_PROBLEM REQUIREMENTS_:
Your answer should be the exact lines of the data below from the one containing "The width and height of the screenshot is (907, 480)." through the one containing "is (307, 725)."; please include nothing else.
··· TASK MATERIAL ···
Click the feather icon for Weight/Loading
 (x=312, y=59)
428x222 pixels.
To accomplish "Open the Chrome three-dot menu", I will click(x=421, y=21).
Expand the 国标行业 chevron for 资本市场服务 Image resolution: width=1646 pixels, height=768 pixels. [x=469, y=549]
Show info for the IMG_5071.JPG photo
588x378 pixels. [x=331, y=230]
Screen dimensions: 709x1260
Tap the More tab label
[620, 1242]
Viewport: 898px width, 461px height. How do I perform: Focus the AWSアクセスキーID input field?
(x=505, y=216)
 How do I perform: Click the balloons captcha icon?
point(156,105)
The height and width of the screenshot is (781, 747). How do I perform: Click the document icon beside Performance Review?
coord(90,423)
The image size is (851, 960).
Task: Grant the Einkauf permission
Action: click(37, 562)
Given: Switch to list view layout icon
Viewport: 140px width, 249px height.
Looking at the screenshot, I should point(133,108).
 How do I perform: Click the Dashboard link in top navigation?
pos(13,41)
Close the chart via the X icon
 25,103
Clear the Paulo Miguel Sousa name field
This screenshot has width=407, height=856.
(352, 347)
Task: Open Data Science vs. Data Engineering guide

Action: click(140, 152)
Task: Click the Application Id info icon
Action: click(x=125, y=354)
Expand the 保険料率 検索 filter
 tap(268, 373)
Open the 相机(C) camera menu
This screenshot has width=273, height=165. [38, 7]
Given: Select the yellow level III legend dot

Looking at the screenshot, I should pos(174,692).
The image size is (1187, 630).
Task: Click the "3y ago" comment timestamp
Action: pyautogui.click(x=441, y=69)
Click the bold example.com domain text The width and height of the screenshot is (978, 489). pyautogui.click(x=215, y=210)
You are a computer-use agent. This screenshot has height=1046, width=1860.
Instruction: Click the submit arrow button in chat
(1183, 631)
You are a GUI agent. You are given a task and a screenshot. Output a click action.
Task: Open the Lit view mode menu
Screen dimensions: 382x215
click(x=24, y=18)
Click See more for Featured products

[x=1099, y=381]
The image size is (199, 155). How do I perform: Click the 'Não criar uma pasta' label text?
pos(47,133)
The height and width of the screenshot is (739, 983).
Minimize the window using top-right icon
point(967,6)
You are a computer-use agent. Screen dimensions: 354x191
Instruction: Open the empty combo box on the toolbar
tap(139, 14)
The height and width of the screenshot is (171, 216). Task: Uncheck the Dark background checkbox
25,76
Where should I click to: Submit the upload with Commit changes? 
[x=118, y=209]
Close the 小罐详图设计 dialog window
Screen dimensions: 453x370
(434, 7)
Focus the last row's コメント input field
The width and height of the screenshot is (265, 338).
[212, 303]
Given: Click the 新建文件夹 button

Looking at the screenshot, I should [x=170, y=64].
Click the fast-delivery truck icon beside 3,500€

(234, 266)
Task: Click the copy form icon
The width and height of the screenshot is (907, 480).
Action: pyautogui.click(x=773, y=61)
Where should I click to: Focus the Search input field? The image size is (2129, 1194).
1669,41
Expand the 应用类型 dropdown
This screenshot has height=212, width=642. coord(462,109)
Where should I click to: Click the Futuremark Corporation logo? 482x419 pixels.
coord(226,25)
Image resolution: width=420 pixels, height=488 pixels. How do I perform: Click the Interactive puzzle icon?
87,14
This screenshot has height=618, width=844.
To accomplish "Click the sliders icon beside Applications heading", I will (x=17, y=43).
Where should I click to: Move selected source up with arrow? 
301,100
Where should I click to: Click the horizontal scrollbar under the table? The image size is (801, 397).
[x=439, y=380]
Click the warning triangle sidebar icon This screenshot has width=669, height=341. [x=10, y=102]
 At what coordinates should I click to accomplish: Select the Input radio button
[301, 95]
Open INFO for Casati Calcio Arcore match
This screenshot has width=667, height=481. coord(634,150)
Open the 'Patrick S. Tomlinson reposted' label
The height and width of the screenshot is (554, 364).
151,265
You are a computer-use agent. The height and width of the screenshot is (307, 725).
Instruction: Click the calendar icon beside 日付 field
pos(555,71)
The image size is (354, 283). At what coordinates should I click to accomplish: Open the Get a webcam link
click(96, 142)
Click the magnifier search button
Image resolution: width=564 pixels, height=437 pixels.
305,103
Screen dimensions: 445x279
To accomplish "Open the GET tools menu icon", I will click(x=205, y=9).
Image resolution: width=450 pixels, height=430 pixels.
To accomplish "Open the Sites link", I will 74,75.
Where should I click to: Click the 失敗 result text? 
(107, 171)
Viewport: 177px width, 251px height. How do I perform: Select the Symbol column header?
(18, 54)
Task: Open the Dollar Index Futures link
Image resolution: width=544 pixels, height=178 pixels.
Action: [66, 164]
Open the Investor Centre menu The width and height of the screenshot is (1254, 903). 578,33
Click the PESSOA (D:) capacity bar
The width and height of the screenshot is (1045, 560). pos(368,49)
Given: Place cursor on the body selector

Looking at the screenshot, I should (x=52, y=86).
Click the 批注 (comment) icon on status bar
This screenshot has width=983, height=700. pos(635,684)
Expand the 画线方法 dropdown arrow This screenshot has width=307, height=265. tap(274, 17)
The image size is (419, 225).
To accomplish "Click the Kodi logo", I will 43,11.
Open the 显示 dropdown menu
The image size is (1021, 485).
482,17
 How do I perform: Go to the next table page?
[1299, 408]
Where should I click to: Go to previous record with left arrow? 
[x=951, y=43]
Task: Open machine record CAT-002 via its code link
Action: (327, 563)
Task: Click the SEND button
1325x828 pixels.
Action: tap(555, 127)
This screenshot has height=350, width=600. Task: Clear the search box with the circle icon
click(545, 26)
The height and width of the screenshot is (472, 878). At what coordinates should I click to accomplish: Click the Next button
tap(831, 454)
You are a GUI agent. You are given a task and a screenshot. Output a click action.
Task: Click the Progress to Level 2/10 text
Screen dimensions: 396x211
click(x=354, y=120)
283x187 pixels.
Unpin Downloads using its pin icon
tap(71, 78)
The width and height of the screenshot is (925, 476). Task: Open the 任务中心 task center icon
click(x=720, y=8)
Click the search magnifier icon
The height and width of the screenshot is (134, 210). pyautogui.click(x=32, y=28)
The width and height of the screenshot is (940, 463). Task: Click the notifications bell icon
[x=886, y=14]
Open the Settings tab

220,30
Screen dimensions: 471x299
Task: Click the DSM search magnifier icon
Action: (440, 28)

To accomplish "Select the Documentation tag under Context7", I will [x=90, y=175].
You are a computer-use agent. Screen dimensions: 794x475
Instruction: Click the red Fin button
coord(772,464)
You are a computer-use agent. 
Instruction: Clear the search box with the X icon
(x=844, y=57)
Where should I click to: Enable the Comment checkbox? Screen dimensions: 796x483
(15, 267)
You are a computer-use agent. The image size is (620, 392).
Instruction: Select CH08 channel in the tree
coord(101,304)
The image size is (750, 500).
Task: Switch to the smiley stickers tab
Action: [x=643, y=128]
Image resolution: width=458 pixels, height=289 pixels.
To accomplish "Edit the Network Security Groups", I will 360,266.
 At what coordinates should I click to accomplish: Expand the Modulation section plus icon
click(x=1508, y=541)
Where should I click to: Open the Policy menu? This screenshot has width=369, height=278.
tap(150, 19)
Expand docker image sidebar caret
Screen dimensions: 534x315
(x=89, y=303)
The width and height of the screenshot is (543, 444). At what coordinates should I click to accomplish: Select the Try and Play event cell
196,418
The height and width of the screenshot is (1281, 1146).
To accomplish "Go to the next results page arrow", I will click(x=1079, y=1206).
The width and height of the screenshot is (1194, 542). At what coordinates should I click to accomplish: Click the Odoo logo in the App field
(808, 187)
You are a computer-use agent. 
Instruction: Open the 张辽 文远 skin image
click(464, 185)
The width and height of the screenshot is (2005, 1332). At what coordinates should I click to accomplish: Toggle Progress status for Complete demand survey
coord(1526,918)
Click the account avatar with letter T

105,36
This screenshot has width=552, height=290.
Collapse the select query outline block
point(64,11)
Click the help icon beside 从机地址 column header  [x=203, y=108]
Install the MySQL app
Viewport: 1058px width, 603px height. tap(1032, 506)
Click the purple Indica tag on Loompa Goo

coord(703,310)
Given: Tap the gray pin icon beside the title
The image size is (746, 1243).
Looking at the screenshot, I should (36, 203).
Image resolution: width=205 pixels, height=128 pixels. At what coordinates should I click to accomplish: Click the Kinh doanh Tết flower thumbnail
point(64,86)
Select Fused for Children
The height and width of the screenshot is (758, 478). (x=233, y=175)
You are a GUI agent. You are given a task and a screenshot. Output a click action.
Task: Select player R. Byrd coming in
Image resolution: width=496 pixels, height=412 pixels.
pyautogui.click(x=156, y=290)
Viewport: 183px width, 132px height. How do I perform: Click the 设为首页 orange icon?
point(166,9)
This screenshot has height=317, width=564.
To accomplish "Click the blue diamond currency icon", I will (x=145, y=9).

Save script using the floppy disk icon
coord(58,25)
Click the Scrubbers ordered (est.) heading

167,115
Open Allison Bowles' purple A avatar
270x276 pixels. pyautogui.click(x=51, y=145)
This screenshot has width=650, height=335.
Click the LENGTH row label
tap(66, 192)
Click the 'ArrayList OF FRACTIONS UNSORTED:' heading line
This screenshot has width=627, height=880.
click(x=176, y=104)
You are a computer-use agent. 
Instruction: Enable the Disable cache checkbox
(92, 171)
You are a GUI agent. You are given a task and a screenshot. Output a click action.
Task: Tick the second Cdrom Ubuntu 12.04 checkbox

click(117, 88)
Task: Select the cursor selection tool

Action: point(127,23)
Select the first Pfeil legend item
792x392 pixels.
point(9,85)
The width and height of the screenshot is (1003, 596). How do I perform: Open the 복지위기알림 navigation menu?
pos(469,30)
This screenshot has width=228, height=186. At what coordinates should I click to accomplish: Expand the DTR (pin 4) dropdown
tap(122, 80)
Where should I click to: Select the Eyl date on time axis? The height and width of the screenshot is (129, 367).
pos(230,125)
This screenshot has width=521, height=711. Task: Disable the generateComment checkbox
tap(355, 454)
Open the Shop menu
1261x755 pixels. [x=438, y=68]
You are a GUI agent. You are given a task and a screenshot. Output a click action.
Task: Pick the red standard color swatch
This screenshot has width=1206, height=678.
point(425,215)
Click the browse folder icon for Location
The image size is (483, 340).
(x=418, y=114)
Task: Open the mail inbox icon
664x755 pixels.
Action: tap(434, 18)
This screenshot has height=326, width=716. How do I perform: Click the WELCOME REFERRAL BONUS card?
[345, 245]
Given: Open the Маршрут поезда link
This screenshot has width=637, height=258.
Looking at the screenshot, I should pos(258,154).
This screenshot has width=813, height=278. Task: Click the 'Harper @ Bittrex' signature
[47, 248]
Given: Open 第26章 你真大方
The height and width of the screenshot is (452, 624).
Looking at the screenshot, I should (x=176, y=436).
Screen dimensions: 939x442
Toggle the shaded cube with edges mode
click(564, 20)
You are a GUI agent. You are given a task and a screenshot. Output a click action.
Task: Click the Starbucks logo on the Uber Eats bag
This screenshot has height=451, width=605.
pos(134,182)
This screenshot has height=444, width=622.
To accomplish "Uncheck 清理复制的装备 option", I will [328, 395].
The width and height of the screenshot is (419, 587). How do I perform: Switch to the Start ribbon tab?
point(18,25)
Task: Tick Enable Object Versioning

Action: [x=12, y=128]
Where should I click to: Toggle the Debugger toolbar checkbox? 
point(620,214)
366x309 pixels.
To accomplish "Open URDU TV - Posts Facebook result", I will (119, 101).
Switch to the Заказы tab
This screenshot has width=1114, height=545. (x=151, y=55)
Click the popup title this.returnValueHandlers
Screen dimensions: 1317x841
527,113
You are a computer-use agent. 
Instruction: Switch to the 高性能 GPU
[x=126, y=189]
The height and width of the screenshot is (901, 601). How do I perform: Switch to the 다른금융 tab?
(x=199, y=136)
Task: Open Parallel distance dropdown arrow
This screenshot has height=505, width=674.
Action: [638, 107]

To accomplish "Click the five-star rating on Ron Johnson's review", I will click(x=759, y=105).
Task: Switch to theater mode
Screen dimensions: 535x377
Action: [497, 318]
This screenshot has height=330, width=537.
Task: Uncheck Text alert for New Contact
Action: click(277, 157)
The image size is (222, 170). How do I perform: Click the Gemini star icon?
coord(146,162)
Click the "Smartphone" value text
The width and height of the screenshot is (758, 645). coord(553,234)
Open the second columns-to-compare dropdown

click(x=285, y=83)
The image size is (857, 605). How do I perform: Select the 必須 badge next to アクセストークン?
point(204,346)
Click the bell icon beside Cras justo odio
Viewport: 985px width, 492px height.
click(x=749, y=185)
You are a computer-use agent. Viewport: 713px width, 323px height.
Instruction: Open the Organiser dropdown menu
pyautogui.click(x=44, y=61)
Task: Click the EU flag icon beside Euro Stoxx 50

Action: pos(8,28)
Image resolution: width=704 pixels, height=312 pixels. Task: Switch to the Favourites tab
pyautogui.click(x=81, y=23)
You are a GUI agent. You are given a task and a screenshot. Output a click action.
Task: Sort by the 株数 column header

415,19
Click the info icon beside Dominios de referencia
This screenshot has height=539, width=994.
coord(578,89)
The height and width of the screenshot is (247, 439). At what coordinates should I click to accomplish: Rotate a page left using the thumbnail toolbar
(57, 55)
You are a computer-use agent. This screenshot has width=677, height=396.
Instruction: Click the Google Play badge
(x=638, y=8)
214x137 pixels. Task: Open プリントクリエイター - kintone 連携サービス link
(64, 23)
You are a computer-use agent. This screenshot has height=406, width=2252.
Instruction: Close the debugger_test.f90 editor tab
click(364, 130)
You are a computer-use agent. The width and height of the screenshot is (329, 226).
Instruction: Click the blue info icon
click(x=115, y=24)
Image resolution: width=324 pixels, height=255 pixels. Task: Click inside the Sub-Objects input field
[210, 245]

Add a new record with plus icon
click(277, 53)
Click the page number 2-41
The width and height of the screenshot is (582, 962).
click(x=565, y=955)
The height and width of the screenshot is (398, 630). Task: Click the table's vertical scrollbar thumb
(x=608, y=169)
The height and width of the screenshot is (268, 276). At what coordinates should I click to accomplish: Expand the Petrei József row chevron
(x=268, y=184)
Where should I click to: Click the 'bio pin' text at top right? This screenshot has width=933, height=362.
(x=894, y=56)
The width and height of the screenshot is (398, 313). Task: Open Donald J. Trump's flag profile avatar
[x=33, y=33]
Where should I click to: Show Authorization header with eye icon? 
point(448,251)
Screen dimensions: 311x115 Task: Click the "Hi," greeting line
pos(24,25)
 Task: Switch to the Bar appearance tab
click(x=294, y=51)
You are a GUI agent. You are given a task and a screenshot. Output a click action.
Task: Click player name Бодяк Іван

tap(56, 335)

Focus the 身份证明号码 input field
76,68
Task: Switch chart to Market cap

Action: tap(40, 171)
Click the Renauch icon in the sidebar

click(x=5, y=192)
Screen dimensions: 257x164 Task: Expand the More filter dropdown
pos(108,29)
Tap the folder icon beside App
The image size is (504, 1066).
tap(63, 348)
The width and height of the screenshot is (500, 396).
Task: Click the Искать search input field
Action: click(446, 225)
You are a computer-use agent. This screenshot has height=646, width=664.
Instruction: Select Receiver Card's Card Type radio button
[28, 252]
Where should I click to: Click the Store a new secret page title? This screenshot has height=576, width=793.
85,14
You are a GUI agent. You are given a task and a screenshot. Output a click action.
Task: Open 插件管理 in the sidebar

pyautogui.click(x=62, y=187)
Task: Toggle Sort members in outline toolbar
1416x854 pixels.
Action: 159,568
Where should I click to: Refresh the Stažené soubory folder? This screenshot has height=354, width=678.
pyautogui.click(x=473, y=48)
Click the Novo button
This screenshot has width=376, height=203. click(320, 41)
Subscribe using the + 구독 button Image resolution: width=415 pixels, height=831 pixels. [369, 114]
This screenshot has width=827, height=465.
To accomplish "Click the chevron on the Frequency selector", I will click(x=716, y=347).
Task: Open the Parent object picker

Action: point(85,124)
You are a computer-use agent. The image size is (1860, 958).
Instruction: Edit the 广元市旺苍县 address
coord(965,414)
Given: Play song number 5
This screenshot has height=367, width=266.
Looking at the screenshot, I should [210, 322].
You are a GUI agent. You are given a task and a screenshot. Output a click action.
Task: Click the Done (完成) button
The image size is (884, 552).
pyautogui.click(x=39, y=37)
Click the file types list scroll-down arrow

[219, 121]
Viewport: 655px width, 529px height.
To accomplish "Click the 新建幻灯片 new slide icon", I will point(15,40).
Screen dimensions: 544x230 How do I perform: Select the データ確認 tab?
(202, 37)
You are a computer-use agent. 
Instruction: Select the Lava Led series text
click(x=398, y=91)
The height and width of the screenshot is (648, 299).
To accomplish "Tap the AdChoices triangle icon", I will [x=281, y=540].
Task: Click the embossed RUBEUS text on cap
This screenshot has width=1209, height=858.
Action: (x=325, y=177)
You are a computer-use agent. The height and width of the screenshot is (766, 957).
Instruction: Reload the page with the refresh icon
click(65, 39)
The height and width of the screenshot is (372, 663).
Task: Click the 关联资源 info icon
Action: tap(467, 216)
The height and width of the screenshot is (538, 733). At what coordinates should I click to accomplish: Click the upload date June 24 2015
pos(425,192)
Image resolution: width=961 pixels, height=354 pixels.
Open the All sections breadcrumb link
···
_TASK RESULT_:
The width and height of the screenshot is (907, 480).
Action: pyautogui.click(x=773, y=61)
Where should I click to: Focus the Search input field? The image size is (2129, 1194).
1669,41
Expand the 应用类型 dropdown
This screenshot has height=212, width=642. coord(462,109)
Where should I click to: Click the Futuremark Corporation logo? 482x419 pixels.
coord(226,25)
Image resolution: width=420 pixels, height=488 pixels. How do I perform: Click the Interactive puzzle icon?
87,14
This screenshot has height=618, width=844.
To accomplish "Click the sliders icon beside Applications heading", I will (x=17, y=43).
Where should I click to: Move selected source up with arrow? 
301,100
Where should I click to: Click the horizontal scrollbar under the table? The image size is (801, 397).
[x=439, y=380]
Click the warning triangle sidebar icon This screenshot has width=669, height=341. [x=10, y=102]
 At what coordinates should I click to accomplish: Select the Input radio button
[301, 95]
Open INFO for Casati Calcio Arcore match
This screenshot has width=667, height=481. coord(634,150)
Open the 'Patrick S. Tomlinson reposted' label
The height and width of the screenshot is (554, 364).
151,265
You are a computer-use agent. The height and width of the screenshot is (307, 725).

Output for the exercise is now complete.